---- Given text

Due to the way the engines are mounted on the frame, which enhances their efficiency, they also cause more of a "upward thrust vector." This makes it very easy for this plane to reach dangerously high AOA in certain scenarios, particularly during turns.
The MCAS has a specific and important function and just turning it off is probably not going to increase safety. The real problem was the Boeing did not disclose the existence of this device and it's functions in aircraft training, according to one source, because they did not want to inundate new pilots with too much information about the plane and it's attendant safety systems.
Perhaps, had the pilots known, they would have seen the stick shaker/stall warning system activating on _one side only_ as a serious indication of an Airspeed/AOA system fault and the potential for incorrect MCAS outputs being generated.
They might have known to disable the electronic trim control, bypassing the MCAS, and then to manually fly and trim the plane with the aforementioned thrust vectoring taken into consideration. They could have trained for this. That would have all given them the best safety margin for survival here.
In the case of a disagreement between the AoA sensors, the obviously correct thing to do is for the computer to disable MCAS and put up a warning light. The conditions MCAS addresses only happen when the AoA gets very high, such as in a slow speed over banked turn. The plane is stable in normal operation.
Think of how a human would react: One sensor says everything is normal. The other says a very rare emergency situation is occurring. Since the sensors disagree, you know one of them is defective and wrong. Applying a very rarely needed emergency correction when you know that you have a sensor fault is not reasonable.
Even applying the stick shaker is confusing to the pilots and dangerous. Much more appropriate is a warning light of a sensor malfunction/MCAS disabled. Then the pilots must simply be extra careful to not make overly banked turns for the remainder of the flight, and replace the sensor on landing.
> the obviously correct thing to do is for the computer to disable MCAS and put up a warning light.
The only problem with that is that problems rarely happen isolation, and you have to consider whether the pilots are going to notice the warning in the midst of several others and if they are going to give it the appropriate priority and consideration while flying.

--------

# Given problem
From the MCAS thread, list every action it says the pilots might have taken had they known about the system.

---- Information shown

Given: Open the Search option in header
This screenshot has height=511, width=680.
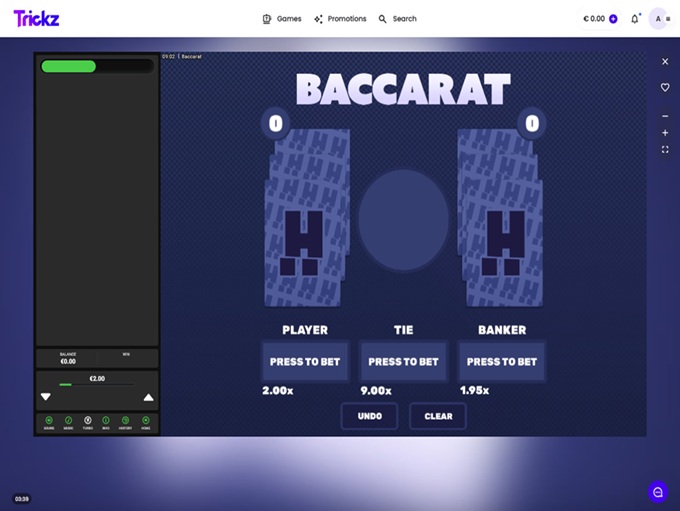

--------

# Solved exercise
1. Read the stick shaker/stall warning going off on one side only as a serious sign of an Airspeed/AOA system fault and of possible incorrect MCAS outputs.
2. Disabled the electronic trim control, bypassing the MCAS.
3. Flown and trimmed the plane by hand, taking the thrust vectoring into account.
4. Trained for this.